**Task brief**
Please continue the forum discussion comparing PSP graphics with the PS2, starting after its last sentence.

**Excerpt provided**
== == ==

PSP Capabilites vs say PS2?

I feel i needed to make this post as this little machine has totally blown me away on the Visuals. Wow it was a long wait and i could imported it but now when its in you hands, well i should stop ranting now :)
What im thinking is this and i mean specially titles like RR an WP, tomorrow burnoutlegends etz.. How can devs already get this good looking titles out of it and how can you compare it powerwise vs todays consoles? Just by the eye i think RR looked better on PSP than on PS2, the same goes with Wipeout.

A follow up question to this is if anyone know "if" PSP can do bump/normalmaps at reasonably cost?
Lastly does anyone remember witch game it was(or rather the first) that would use the 333Mhz/166Mhz "full" hw-settings of PSP?
 
im not sure any game uses the full 333mhz yet, but that said burnout legends looks and runs great at 222mhz.

in my opinion, i think the psp games far surpass ps1 quality but are not quite there yet in the ps2 region. some titles do look amazing though, rr wipeout and burnout being a few of them but still not fully ps2 quality imo.

im sure we could see more games coming very close to ps2 quality when they finally decide to use 333mhz.
 
At its current lower capped clockspeed, PSP graphics in games seem to be closest to Dreamcast level but marginally lower. Their geometry complexity matches DC's well. Texture quality is very noticeably lower, though. Image quality suffers from 16-bit color blending and from more annoying aliasing due to a lack of AA to compensate for the smaller display. Various flourishes like multitexture effects seem more plentiful than on DC while others like shadows have looked lower resolution than DC. Post processing effects are well improved over DC. Load times in PSP games have been dismal in comparison from the poor seek times of the UMD drive.

== == ==

**Collected data**
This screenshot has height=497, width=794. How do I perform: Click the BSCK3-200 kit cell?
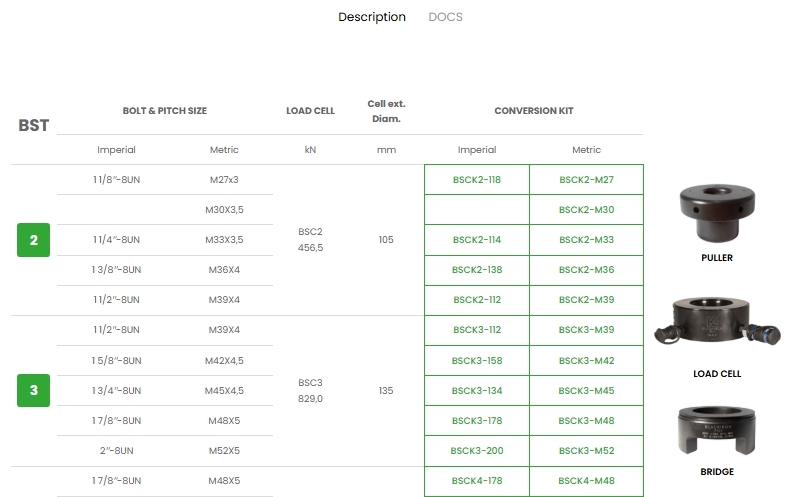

== == ==

**Response to the exercise**
 
What do you mean 'lack of AA to compensate for the smaller display'? The resolution of that screen is unaparalleled - it suffers far less from jaggies then any other non-AA'd display due to the tiny size of the pixels.
 
you know, i downgraded the speed of my psp to 111Mhz (instead of deafult 222mhz) and DTR played almost like fullspeed!
back to 222 and overclocked to 333mhz, its smoother but there isnt that much difference.
i bet we will see better and more complex games in the future
 
The PSP's 480x272 display cramps detail more than the 640x480 resolution of consoles and some PDAs. Supersampling the image in the games from a pixel count comparable to the consoles could've retained console level graphical definition for the PSP's smaller display.
 
People may not know this, but many PS2 games were 512x512. Add interlacing to that mix, and it brings it down to 512x256 - very close to the PSP res.
 
and therein lise the problem. standard def. interlaced televisions add a decent amount of blur and antialiasing. take that same image and put it on a proggressive scan monitor and it'll look worse. and on an lcd it'll look even worse. you can get away with a bit less resolution if your display technology compensates. it doesn't on the psp. lcd's are pretty unforgiving.

also, interlacing halves the resolution per field, not per frame. the image displayed from said ps2 games would still be 512*512@30 frames per second, it just takes 2 hz to display the whole frame.
 
The fact remains that it is only displaying 512x256 at any given time.

That's all I'm saying.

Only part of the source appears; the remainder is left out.